How to protect your pet reptile against ticks & mites

There’s not much you can do ahead of time to protect your reptile, apart from keeping grass short in your garden for your tortoise. If you have cats and dogs though, you can protect them during the spring to autumn tick season in particular, to lower the chances of them bringing ticks into your home. Also, check yourself for ticks after walking in areas deemed high-risk for ticks.
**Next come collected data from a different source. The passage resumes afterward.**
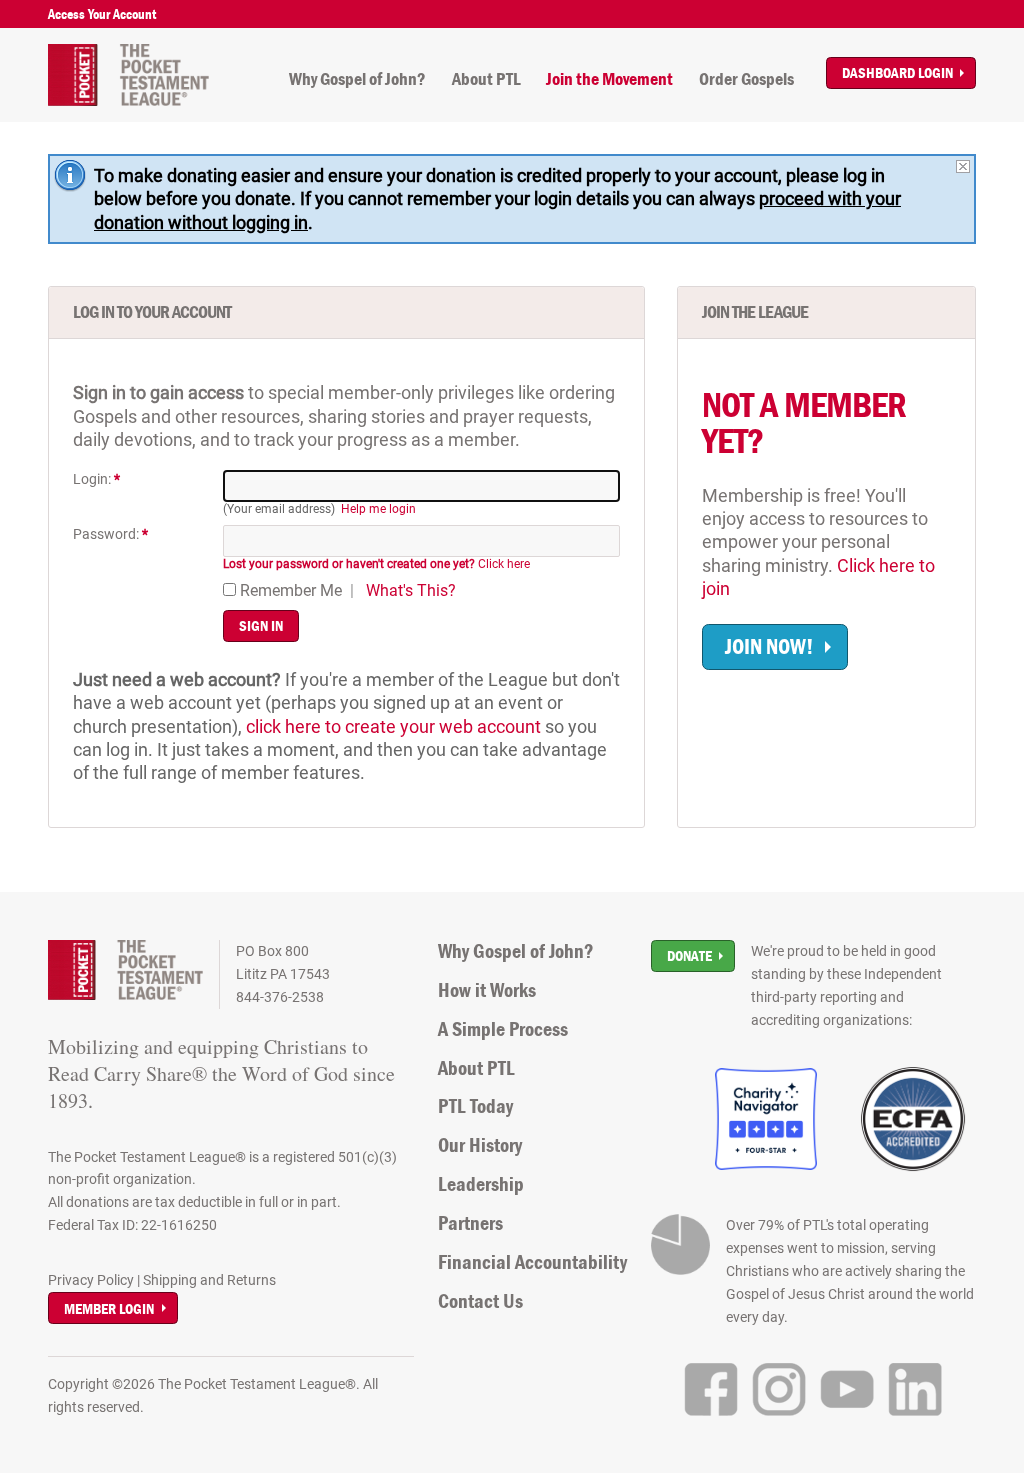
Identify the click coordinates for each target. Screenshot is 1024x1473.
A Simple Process (503, 1029)
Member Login (109, 1308)
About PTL (486, 79)
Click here (376, 564)
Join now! (769, 646)
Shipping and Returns (209, 1280)
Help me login (378, 509)
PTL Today (475, 1106)
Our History (480, 1145)
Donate (689, 955)
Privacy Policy (91, 1280)
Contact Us (480, 1301)
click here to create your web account (393, 726)
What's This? (411, 590)
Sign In (261, 625)
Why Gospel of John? (357, 79)
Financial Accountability (532, 1262)
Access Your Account (102, 14)
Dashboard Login (897, 72)
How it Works (487, 990)
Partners (470, 1223)
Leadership (481, 1184)
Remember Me (289, 590)
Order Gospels (746, 79)
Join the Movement (609, 79)
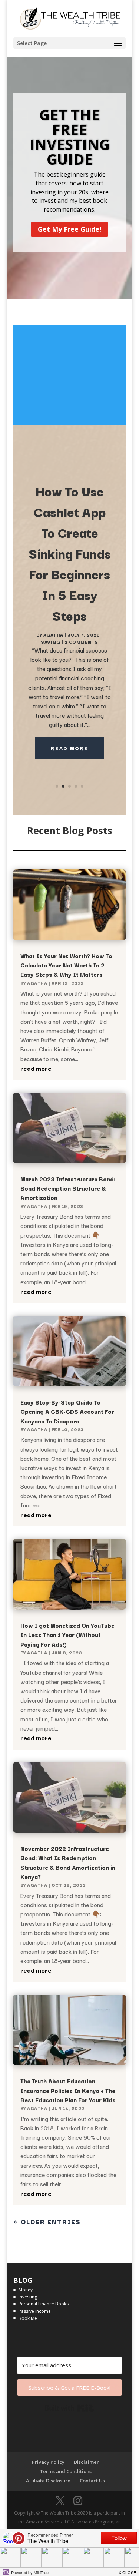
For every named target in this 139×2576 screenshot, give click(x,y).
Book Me (28, 2318)
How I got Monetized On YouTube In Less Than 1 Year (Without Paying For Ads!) (67, 1634)
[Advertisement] (69, 375)
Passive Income (35, 2311)
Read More (69, 748)
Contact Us (92, 2480)
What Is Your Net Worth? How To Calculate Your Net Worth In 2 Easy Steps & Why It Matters (66, 965)
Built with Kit (69, 2408)
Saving (50, 641)
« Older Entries (47, 2221)
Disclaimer (86, 2462)
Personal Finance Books (44, 2304)
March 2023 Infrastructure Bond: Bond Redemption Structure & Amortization (67, 1188)
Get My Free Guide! (69, 229)
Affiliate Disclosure (48, 2480)
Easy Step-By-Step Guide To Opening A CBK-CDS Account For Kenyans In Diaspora (67, 1411)
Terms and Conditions (66, 2471)
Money (26, 2290)
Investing (28, 2297)
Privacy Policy (48, 2462)
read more (36, 1068)
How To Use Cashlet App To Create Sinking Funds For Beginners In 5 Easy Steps (70, 553)
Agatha (53, 634)
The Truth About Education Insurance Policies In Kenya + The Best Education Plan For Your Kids (68, 2090)
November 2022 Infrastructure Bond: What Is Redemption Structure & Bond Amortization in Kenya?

  • Regularly check your pet, especially areas with thin scaling and where critters can’t be easily nibbled or brushed off eg. eyes, nostrils, vents, behind legs.
  • Get your reptile used to regular handling so you can feel all over for any lumps (get these checked by a vet) or small legs at the skin level i.e. parasites.
  • Monitor your pet’s behaviour and if you notice any unusual changes, contact your vet for advice.
  • Clean out your reptile’s habitat regularly and thoroughly to minimise the risk of a mite infestation.
  • Keep your reptile in good health by giving them the correct diet, lighting, heating, space, enrichment and other needs for their species and time of year.
  • When bringing a new reptile into your home, consider quarantining them for a short period to make sure they’re not bringing parasites with them.

Beware that tick treatment for other species containing ivermectin is deadly to tortoises, so always talk to your vet about safe reptile parasite treatment.